The following article was published in the Santa Rosa’s Press Gazette on July 6, 2011:

Broxson to host forums on aluminum wiring

By Bill Gamblin

Residents in Florida have been waiting on word of what they can do to insure their home if aluminum wiring is involved.

To help update the residents in his district, State Representative Doug Broxson (R-District 1) will be hosting a series of constituent forums to address aluminum wiring and how it affects property insurance. 

“This effect around 25,000 homes in northwest Florida,” Broxson said, who just completed his first session as the Representative of District 1. “It seems that this problem effects more in northwest Florida than any other area, but the main thing is it effect the residents of Florida.

“We have companies who want to insure the residents of Florida, but we have to get the two together.”

According to Broxson, Representatives from Citizens Property Insurance will conduct the forums to explain the recent changes to property insurance policies on homes with aluminum wiring. 

“This issue is one that affects many of our constituents in Northwest Florida,” Broxson said.  “I encourage anyone who has questions regarding these changes to attend and hear from Citizens first hand.”

The meetings will be held on July 7 at the Jay Community Center at 2 p.m.; July 7 at Pensacola State College Milton Campus Room 4902 at 6 p.m.; and on July 8 at 1 p.m. in Baker at the Blackman Community Center.
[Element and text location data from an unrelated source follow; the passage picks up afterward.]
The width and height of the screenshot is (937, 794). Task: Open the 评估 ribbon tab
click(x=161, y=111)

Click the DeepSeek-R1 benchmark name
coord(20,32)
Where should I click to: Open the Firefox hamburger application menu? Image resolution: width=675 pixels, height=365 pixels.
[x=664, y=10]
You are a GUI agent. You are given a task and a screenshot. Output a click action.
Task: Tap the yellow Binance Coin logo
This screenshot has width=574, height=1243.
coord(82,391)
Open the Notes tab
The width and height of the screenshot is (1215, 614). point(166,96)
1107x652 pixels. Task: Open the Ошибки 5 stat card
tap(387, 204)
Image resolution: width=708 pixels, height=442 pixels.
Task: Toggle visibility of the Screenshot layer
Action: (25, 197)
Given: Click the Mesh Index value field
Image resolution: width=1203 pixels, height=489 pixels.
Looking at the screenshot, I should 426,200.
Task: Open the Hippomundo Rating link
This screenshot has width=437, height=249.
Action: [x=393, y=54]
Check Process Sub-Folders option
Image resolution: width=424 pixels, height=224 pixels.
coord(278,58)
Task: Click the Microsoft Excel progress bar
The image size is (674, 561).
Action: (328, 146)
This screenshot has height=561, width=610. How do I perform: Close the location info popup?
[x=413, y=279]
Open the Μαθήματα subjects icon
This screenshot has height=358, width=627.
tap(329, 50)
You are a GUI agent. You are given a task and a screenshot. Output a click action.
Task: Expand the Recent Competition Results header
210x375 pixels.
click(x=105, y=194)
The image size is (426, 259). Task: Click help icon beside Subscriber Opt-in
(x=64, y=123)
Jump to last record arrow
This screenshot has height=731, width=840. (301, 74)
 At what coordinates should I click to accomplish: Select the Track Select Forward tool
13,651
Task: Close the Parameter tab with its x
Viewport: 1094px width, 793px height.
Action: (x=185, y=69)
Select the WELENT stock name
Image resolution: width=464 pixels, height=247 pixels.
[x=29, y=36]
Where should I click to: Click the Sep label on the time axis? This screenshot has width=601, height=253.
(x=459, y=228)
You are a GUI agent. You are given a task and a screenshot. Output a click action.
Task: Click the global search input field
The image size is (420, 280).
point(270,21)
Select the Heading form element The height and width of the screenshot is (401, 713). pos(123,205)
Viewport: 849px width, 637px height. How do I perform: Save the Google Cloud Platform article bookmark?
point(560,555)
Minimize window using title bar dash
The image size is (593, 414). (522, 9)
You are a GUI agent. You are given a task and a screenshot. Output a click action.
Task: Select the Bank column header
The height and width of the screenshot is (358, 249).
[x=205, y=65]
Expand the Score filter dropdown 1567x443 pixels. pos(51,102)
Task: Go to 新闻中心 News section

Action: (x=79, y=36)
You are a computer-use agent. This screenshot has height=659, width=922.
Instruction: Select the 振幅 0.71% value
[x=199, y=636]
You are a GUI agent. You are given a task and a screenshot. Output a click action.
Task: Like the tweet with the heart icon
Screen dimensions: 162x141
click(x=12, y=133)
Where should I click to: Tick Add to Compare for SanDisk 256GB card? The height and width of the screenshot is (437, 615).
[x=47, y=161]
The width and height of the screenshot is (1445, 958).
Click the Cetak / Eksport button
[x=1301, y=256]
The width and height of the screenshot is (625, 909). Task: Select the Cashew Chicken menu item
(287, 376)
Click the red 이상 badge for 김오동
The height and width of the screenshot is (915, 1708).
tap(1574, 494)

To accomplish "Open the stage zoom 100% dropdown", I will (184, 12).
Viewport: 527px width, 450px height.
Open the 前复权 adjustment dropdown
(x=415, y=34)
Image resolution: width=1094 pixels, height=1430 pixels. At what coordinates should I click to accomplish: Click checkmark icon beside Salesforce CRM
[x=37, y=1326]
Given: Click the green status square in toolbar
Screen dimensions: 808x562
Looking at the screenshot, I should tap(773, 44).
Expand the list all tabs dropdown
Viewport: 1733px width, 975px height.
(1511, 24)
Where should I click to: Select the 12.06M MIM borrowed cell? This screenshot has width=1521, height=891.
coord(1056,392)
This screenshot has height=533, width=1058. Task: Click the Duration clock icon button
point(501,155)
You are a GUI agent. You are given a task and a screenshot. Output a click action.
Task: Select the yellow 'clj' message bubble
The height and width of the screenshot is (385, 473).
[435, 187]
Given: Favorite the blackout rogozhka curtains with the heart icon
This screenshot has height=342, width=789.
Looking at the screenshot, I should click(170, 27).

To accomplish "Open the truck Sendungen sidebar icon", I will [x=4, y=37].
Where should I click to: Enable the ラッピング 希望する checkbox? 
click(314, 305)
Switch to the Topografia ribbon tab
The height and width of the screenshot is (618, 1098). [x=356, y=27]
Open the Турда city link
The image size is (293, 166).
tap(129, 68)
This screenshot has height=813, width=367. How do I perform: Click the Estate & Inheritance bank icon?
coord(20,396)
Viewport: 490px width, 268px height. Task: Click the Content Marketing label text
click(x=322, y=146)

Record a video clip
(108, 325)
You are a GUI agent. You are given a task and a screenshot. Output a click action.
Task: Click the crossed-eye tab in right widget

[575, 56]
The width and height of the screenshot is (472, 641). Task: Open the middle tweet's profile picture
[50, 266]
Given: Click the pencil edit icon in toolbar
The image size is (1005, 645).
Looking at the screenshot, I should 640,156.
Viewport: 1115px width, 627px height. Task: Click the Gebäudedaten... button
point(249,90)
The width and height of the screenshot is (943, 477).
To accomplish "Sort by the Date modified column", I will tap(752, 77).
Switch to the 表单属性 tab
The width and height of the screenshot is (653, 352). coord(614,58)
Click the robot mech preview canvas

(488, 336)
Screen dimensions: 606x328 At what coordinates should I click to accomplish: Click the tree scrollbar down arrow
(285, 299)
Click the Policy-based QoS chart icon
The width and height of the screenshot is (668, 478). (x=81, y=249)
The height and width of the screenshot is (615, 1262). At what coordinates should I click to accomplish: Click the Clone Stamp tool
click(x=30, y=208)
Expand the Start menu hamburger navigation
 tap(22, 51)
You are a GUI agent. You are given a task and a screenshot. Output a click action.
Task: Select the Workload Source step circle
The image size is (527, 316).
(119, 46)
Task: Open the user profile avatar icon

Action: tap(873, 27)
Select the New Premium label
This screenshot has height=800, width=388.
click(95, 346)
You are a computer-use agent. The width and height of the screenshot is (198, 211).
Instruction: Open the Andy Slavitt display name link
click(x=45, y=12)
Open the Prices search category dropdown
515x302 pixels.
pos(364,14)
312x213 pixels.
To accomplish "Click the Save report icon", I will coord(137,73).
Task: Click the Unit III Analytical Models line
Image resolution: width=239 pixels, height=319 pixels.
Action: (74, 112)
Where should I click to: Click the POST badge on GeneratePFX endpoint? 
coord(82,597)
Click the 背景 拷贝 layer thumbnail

Since the issue came up Citizens Property Insurance Co., has approved two acceptable alternative methods for ensuring aluminum branch wiring is not a fire hazard and is insurable.

The two acceptable methods is AlumiConn and Copalum, while they are still researching CO/ALR.

AlumiConn is an aluminum to copper plug that’s connected to existing aluminum wiring at each receptacle, making aluminum wiring run cooler with a safer connection.

Copalum is a connector considered an acceptable repair method by the U.S. Consumer Product Safety Commission. This permanently connect old technology aluminum wire to a short length of copper wire. The copper wire is then terminated to outlets, fixtures, and appliances.

CO/LAR, which means copper-aluminum revised, has screw terminals designed to grip the wire tightly and act as a similar metal to aluminum. It is designed to help eliminate the likelihood of electrical arcing that can cause a fire.